Word sense disambiguation in Hindi applied to Hindi-English machine translation

S Mall, U C Jaiswal
COMPUTER MODELLING & NEW TECHNOLOGIES 2017 21(2) 58-68

Madan Mohan Malaviya University of Technology Gorakhpur, India

The Word Sense Disambiguation for Hindi Language is one of the biggest challenges faced by Natural Language Processing. In this paper we discuss issues in reducing ambiguity in Word Sense Disambiguation for Hindi Language. The concepts are induced in two modules Parsing and Word Sense Disambiguation for Hindi Language. Parsing is an extension of our previous work on shallow parser method that creates groups word which are essential for Machine Translation.

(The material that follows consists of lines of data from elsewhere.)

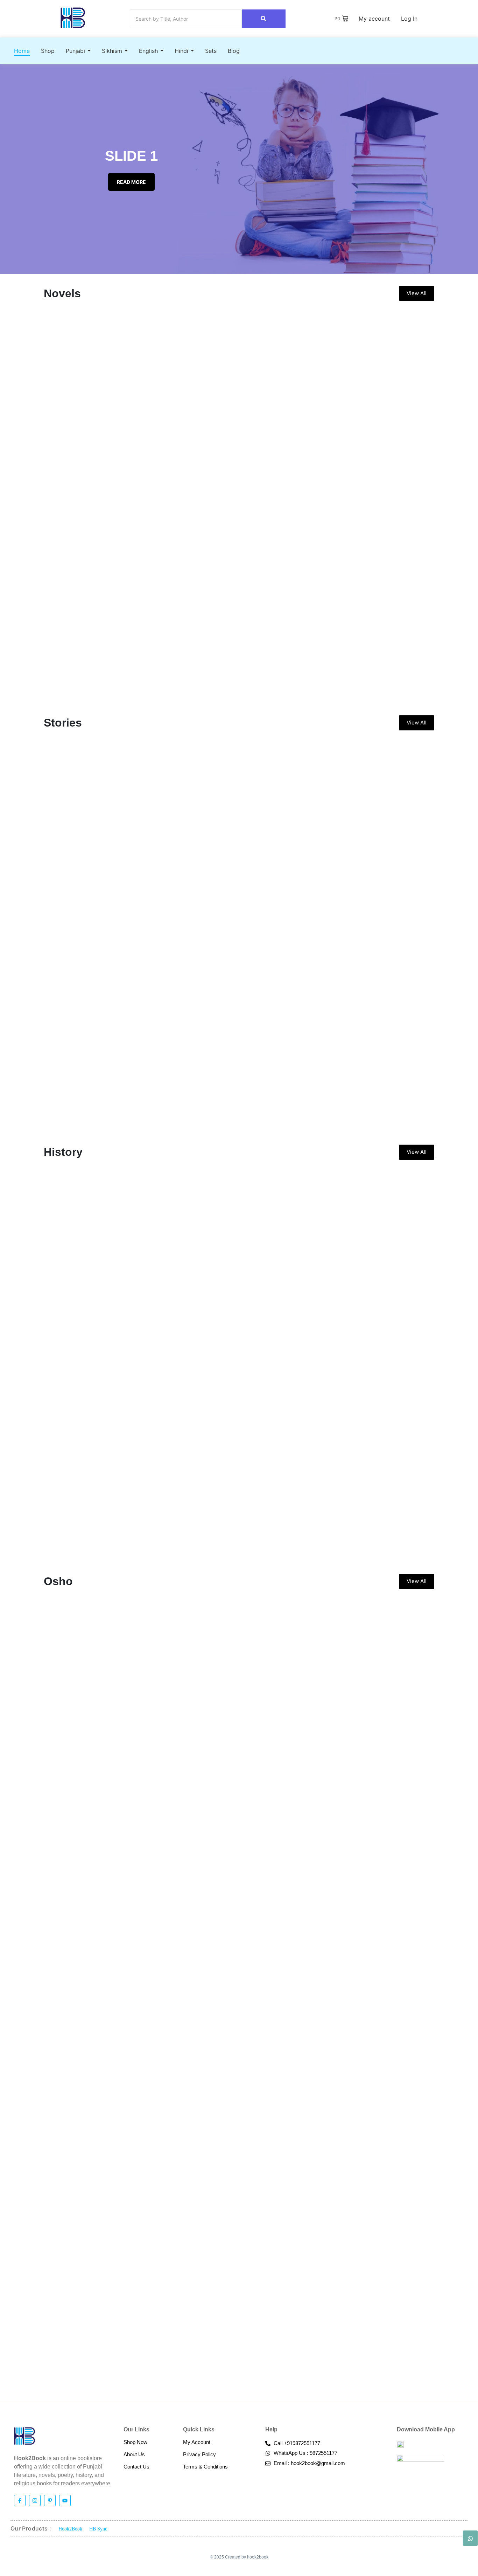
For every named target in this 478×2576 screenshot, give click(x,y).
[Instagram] (35, 2500)
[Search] (264, 18)
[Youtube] (65, 2500)
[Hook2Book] (73, 17)
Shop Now (135, 2442)
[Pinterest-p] (50, 2500)
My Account (196, 2442)
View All (417, 293)
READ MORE (131, 182)
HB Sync (98, 2529)
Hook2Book (70, 2529)
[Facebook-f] (20, 2500)
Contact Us (136, 2467)
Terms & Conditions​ (205, 2467)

Monolingual Hindi and English corpora are used. Following this we used machine learning technique such as supervised approach, unsupervised approach and domain specific sense with the help of Knowledge based methods. Knowledge based method uses Hindi and English WordNet tools. Supervised method is used to disambiguate the multiple tags in the context label with the correct tag. Unsupervised method is used to update the sentence with the correct sense and parts of speech tag. There are various websites which provide the facility of translation of Hindi language to English language such as Google Translator and Babefish Translator but these translators fail to resolve polysemy words in Hindi sentences the result is discussed in this paper. The accuracy result of part of speech tagging generated by our system is 92.09%. The accuracy results generated by our system for Chunk are window-3, window 2 and window1 are: 94.45%, 81.23%, and 81.11% respectively. We modify and develop Lesk algorithm which uses WordNet tools for Word Sense Disambiguation. We compare the system's performance with the website Google Translator. We also examine errors made by Google Translator for given input Hindi sentence. Our system generates correct translation with Word Sense Disambiguation for given input Hindi sentence as shown in the Figure12.